Callie Woodland and her younger brother, Tyler, are vaccinated survivors of the Spore Wars. The Spore Wars wiped out the middle-aged generation leaving behind a class of mostly orphaned youngsters (Starters) struggling to survive and class of wealthy and privileged elderly (Enders) who have become the ruling class of Price’s dystopian world. In a world where she’s not allowed to have a job or own a home, Callie’s only option to care for her sick younger brother is to go to work for Prime Destinations, a body bank where the wealthiest Enders can rent the body of Starter and relive their youth. For Callie, it’s a simple matter of going to sleep while her body goes on its own adventure, that is, until she wakes up in the middle of one of her rentals and finds herself tangled in her renter’s web of intrigue. Who can she trust and why is the voice in her head begging her not to return to Prime Destinations?

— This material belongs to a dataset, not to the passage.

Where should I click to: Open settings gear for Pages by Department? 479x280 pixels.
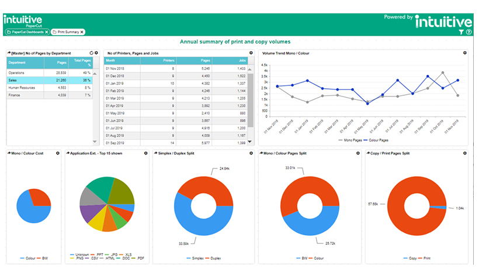96,53
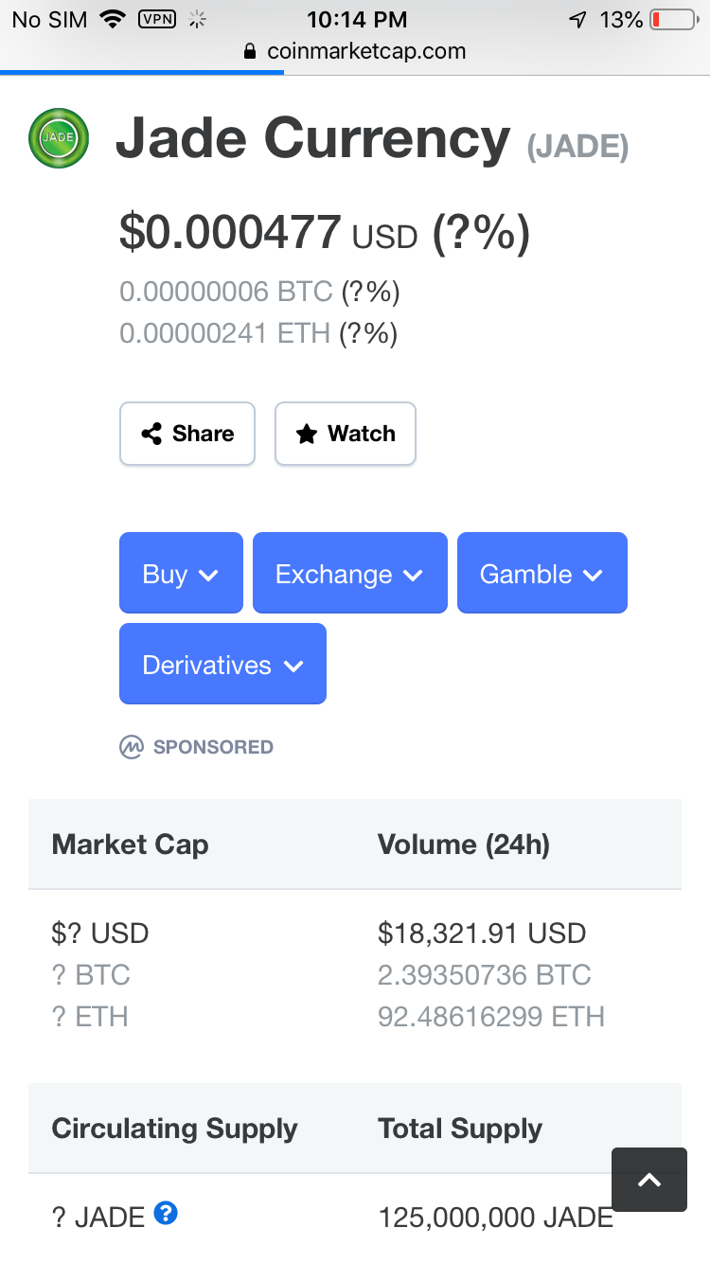Tap the Circulating Supply heading

pyautogui.click(x=174, y=1129)
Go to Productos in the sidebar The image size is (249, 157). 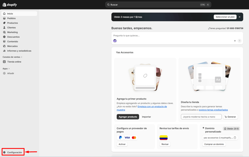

Starters is a fast-paced dystopian thriller with no shortage of secrets and plot twists. Price conjures a main character whose first-person narration is realistic and relatable. Callie’s desperation to provide for her brother, and her conflict between caring for her brother and uncovering the evil motives at Prime Destinations is palpable. There are evil villains, unwitting accomplices, and, of course, unexpected love interests which Price weaves together into a compelling story.
Unfortunately, where Starters fails is in its world building. The Spore Wars are barely explained. Reasons for why the young generation is so widely loathed and exploited by the privileged class of Enders are never discussed. Readers are left to wonder why the elderly are not only so without compassion for the younger generation but also often downright evil. The mystery of the book was enough to overcome these failings and keep me reading, but the lack of depth to Price’s world left me just the slightest bit unsatisfied.